- Cover of The Dark Tower: End-World Almanac (Jul., 2008)

Publication information
- Publisher: Marvel Comics
- Format: One-shot
- Publication date: Jul., 2008
- No. of issues: 1

Creative team
- Created by: Stephen King
- Written by: Robin Furth (adaptation) Peter David (script) Anthony Flamini
- Artist(s): Jae Lee, Richard Isanove, David Yardin, Val Staples

= The Dark Tower: End-World Almanac =

Marvel Comics sourcebook

The Dark Tower: End-World Almanac is a one-shot comic book sourcebook published by Marvel Comics. It is the fourth non-sequential companion publication released as an extension of the comic book series based on Stephen King's The Dark Tower series of novels.
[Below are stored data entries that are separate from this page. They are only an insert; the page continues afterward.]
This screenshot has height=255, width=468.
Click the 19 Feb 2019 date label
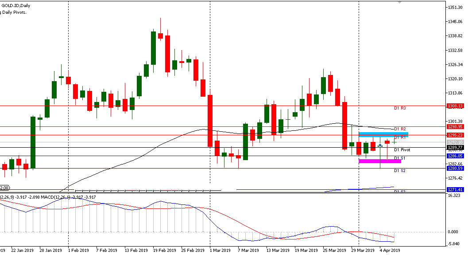(164, 251)
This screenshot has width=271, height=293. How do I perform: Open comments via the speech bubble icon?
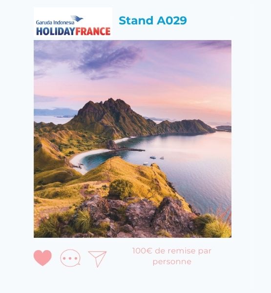(70, 258)
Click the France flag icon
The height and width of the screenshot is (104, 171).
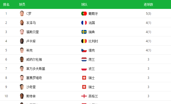point(84,23)
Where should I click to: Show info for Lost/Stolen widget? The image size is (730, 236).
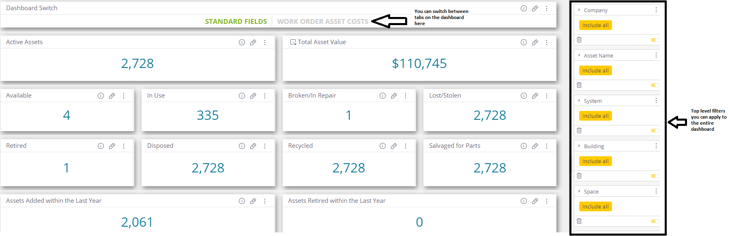click(x=524, y=96)
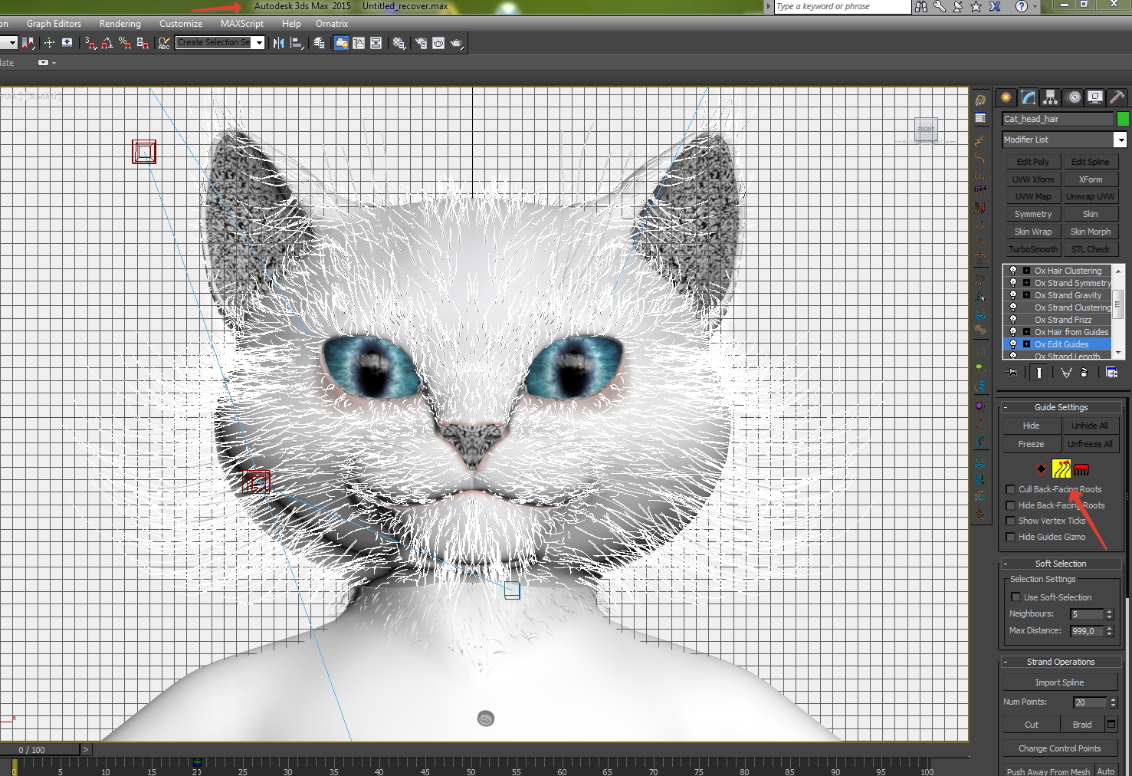Click the Import Spline button
This screenshot has height=776, width=1132.
[x=1059, y=682]
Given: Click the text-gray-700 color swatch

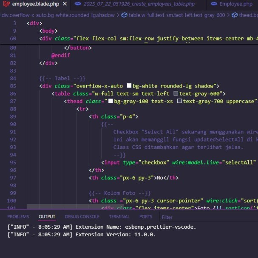Looking at the screenshot, I should coord(179,101).
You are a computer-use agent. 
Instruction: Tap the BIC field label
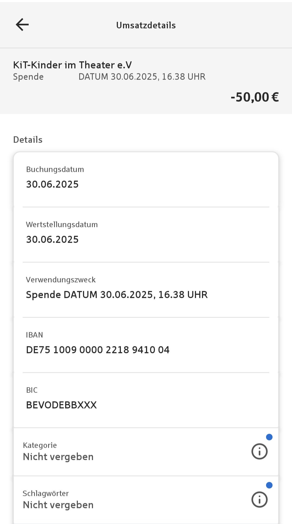[32, 390]

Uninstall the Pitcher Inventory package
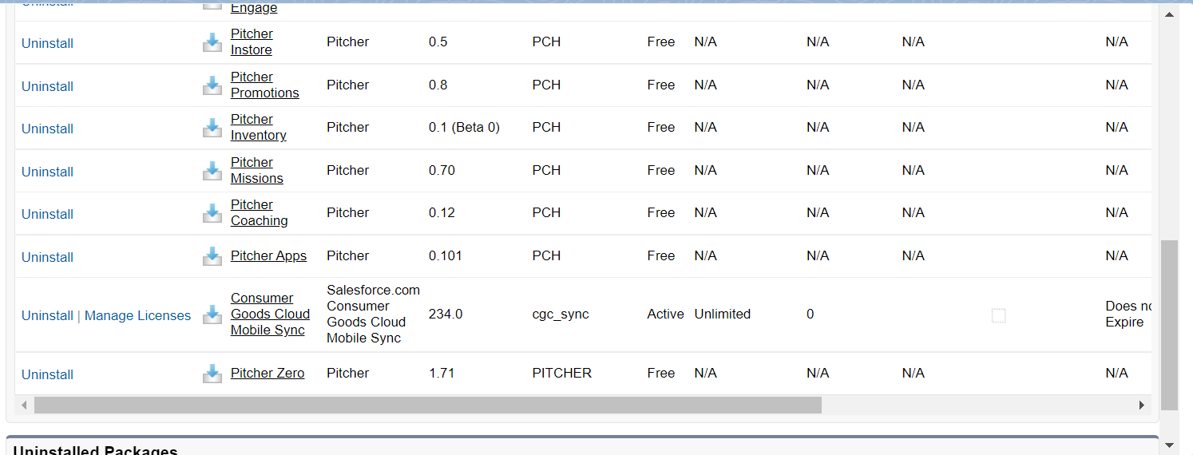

Released the same day as the final issue of The Dark Tower: The Long Road Home, The Dark Tower: End-World Almanac features excerpts of series content by Robin Furth, Peter David, Jae Lee, and Richard Isanove, with additional writing by Anthony Flamini and additional interior art by David Yardin and Val Staples. The sourcebook serves to give background on the people, places, and mythology of the Dark Tower series (including profiles on Thunderclap, Empathica, the Badlands, and Le Casse Roi Russe). The issue was published on July 2, 2008.

==Publication dates==
- Issue #1: July 2, 2008

==See also==
- The Dark Tower (comics)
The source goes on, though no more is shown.